Note that the center of the square lies along a line that has an $x-$intercept of $\frac{3+5}{2}=4$, and also along another line with $x-$intercept $\frac{7+13}{2}=10$. Since these 2 lines are parallel to the sides of the square, they are perpendicular (since the sides of a square are). Let $m$ be the slope of the first line. Then $-\frac{1}{m}$ is the slope of the second line. We may use the point-slope form for the equation of a line to write $l_1:y=m(x-4)$ and $l_2:y=-\frac{1}{m}(x-10)$. We easily calculate the intersection of these lines using substitution or elimination to obtain $\left(\frac{4m^2+10}{m^2+1},\frac{6m}{m^2+1}\right)$ as the center or the square. Let $\theta$ denote the (acute) angle formed by $l_1$ and the $x-$axis. Note that $\tan\theta=m$. Let $s$ denote the side length of the square.
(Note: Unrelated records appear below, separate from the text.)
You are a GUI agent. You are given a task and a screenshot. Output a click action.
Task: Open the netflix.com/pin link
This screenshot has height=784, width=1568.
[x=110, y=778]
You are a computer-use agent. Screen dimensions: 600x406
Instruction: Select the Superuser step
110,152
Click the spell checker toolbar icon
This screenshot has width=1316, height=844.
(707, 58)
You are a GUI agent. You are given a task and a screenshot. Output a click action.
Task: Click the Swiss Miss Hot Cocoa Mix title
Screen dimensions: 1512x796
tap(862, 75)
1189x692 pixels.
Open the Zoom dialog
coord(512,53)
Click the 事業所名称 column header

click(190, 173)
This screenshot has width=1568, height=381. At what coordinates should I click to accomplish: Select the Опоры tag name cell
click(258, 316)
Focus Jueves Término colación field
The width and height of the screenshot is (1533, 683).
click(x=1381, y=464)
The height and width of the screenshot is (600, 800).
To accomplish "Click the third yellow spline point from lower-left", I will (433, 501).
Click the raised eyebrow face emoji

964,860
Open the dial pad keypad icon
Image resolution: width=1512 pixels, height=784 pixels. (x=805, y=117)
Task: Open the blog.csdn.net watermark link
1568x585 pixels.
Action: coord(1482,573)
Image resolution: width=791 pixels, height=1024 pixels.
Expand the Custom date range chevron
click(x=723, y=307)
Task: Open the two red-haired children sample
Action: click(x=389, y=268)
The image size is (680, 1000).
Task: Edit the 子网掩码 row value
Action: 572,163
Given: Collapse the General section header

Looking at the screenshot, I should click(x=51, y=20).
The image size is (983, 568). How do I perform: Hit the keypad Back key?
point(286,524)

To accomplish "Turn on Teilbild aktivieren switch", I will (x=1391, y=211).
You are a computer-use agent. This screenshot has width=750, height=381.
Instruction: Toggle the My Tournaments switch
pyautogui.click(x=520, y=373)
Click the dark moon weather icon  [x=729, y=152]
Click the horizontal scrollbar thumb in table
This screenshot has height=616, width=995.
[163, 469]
Then $\sin\theta=s/2$. On the other hand the acute angle formed by $l_2$ and the $x-$axis is $90-\theta$ so that $\cos\theta=\sin(90-\theta)=s/6$. Then $m=\tan\theta=3$. Substituting into $\left(\frac{4m^2+10}{m^2+1},\frac{6m}{m^2+1}\right)$ we obtain $\left(\frac{23}{5},\frac{9}{5}\right)$ so that the sum of the coordinates is $\frac{32}{5}=6.4$. Hence the answer is $\framebox{C}$.

Solution 4 (Fast)

Suppose

\[SP: y=m(x-3)\] \[RQ: y=m(x-5)\] \[PQ: -my=x-7\] \[SR: -my=x-13\]

where $m >0$.

Recall that the distance between two parallel lines $Ax+By+C=0$ and $Ax+By+C_1=0$ is $|C-C_1|/\sqrt{A^2+B^2}$, we have distance between $SP$ and $RQ$ equals to $2m/\sqrt{1+m^2}$, and the distance between $PQ$ and $SR$ equals to $6/\sqrt{1+m^2}$. Equating them, we get $m=3$.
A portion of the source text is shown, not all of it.